NRC-Sentiment-Analysis-vs-Hand-Coding-of-Sentiment

Can Human Understanding of Text Be Replaced by a Computer?

The question asked in the very title of this section's heading gets to the heart of an important debate. I doubt the below example will offer a deffinitive resolution to this debate, but I hope it will prove insightful, at the very least.

Using a dataset of open-ended survey responses regarding customer satisfaction at an undisclosed business, I'll show below that, sometimes, a human is a much better judge of the positve vs negative sentiment in a body of text.

The Method

One very simple way to do a sentiment analysis of a corpus of text is to use the get_nrc_sentiment() function in the syuzhet package in R.

library(syuzhet)
df$text<-as.character(df$text)

# Do sentiment analysis using the NRC Emotion Lexicon:
dfSentiment <- get_nrc_sentiment(df$text)

# Combine with Data Frame:
df <- cbind(df, dfSentiment)

The above will allow for the estimation of sentiment (positive and negative) as well as eight emotions identified via the NRC Emotion Lexicon for a vector of character strings where each element in the set is a unique document (or in this case, a survey response).
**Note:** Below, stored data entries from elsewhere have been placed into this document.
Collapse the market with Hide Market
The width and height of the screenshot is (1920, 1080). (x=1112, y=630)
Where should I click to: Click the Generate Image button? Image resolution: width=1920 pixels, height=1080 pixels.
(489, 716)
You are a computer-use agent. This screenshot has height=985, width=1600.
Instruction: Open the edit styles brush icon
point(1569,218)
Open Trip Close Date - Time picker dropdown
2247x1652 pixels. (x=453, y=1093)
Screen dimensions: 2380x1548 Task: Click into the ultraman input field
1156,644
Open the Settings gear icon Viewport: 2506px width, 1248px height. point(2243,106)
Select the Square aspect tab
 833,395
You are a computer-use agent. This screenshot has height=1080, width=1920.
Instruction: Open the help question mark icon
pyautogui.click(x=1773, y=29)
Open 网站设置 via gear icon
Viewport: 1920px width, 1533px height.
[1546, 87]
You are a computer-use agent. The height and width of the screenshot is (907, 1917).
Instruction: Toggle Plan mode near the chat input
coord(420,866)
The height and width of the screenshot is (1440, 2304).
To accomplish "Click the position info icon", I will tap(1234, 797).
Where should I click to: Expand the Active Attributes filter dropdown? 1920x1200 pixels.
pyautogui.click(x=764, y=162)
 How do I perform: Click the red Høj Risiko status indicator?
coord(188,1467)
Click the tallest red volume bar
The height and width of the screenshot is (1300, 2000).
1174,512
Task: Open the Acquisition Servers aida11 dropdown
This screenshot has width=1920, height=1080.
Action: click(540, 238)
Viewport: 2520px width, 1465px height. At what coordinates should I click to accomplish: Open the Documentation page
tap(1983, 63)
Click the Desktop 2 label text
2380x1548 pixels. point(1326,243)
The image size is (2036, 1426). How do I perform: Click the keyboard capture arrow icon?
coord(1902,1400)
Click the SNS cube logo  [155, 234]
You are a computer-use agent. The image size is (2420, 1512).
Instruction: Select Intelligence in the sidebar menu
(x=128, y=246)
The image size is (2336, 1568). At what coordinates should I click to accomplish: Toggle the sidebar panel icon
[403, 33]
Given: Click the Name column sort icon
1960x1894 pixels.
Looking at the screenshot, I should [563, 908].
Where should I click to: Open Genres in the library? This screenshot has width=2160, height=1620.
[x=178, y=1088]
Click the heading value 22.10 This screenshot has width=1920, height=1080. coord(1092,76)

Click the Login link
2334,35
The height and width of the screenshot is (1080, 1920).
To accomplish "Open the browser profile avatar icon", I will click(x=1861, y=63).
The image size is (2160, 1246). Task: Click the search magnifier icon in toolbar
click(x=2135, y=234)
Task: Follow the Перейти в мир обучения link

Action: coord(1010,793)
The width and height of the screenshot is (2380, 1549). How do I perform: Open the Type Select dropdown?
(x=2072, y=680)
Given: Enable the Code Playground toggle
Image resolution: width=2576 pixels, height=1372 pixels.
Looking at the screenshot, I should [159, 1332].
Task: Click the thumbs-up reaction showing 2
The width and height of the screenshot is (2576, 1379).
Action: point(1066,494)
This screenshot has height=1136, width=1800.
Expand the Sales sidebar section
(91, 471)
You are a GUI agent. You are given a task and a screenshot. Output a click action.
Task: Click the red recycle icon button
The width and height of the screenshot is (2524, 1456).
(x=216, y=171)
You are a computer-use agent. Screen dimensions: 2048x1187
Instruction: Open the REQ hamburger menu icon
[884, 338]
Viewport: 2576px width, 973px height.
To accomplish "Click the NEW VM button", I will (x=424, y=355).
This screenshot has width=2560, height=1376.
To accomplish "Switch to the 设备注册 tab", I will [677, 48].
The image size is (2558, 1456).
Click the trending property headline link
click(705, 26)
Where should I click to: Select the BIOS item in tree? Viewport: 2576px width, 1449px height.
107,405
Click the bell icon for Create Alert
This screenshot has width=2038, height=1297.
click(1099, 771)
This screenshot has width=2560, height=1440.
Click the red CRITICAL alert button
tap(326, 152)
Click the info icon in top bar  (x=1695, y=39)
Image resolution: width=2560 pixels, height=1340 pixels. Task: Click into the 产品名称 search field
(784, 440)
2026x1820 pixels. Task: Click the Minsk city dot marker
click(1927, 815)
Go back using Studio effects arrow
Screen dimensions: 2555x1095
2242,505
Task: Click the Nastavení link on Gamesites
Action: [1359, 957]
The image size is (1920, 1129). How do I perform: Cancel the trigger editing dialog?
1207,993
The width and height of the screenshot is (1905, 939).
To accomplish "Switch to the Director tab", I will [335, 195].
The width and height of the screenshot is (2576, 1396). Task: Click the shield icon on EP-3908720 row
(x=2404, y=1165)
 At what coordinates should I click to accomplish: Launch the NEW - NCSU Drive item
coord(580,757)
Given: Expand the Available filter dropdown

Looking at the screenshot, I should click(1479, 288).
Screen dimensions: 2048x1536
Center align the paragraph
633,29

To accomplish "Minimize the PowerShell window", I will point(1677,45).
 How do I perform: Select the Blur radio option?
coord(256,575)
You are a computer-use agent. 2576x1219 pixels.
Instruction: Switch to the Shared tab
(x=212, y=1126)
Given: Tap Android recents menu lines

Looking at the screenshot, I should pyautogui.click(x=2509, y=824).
The get_nrc_sentiment() function produces a data frame with 10 columns of numeric vectors (sentiment and emotion scores) of equal length to the data frame containing the vector of textual data. These data frames can therefore be combined into a single data frame so that the sentiment and emotions identified for each observation can be easily matched to the corresponding text.

It is also possible, and useful, to use the positive and negative sentiment scores to create a vector of sentiment valence, and then use this variable to compute a sentiment valence index (where scores closer to 1 are more positive and scores closer to 0 are more negative).

# Compute the Sentiment Valence:
df$valence <- df$positive-df$negative

# Create a Sentiment Valence Index:
df$sentimentIndex <- (-(min(df$valence)) + df$valence)/(-min(df$valence) + max(df$valence))

Now that we have our sentiment valence index, we also need to do some drudgery: we need to go through each survey response and, by hand, categorize it as one of three things: positive, neutral (meaning either lacking in obvious positive or negative sentiment, or having a balanced mix of the two), or negative. Thankfully, the dataset I'm using only has 164, relatively short, survey responses to go through, making this a doable task for a single person (myself). I've given this variable the name "sentiment" in my dataframe.

How Do Things Compare?

The below boxplot shows a definite correlation between the sentiment valence index and our categorical, hand coded, variable of human identified sentiment.

ggplot(gailey,aes(sentiment,sentimentIndex)) + 
  geom_boxplot(aes(fill=sentiment)) + theme_classic() +
  geom_jitter(width = .2) + theme(legend.position = "none") +
  ggtitle("Hand Coded Sentiment vs. Sentiment Valence Index",
          subtitle = "NRC Emotion Lexicon Used to Identify Positive and Negative Sentiment Scores\nUsed to Compute the Sentiment Valence Index") +
  theme(text=element_text(family="serif")) +
  xlab("Hand Coded Sentiment") + ylab("Sentiment Valence Index\n<-- More Negative ... More Positive -->") +
  theme(plot.title=element_text(face="bold",size=14)) +
  theme(plot.subtitle=element_text(size=10, hjust=0, face="italic", color="black")) +
  theme(panel.grid.major.y=element_line(colour="grey50",linetype=3))

hand coded vs computer sentiment

Conclusion

So it seems the dictionary method has some correlation with human identified sentiment; however, there is a great deal of variation as well. After an overview of the data, I've concluded a great deal of disagreement results from some of the survey responses containing positive words ("good") that are negated ("was not"). The negation of positive terms would obviously indicate a negative comment, but the ability to catch this important contextual clue is a skill a computer relying on a lexicon of certain terms simply cannot grasp.

This is not to say that computer-based sentiment analysis should be rejected (the dictionary method did have some success); rather, this example should show the necessity of checking the quality of such sentiment analysis by comparing the results to human judgment. Obviously doing so for a very large dataset would be highly impractical, but such a quality check could be done by taking a subset (preferably a random sample) of the data and putting that subset under the microscope.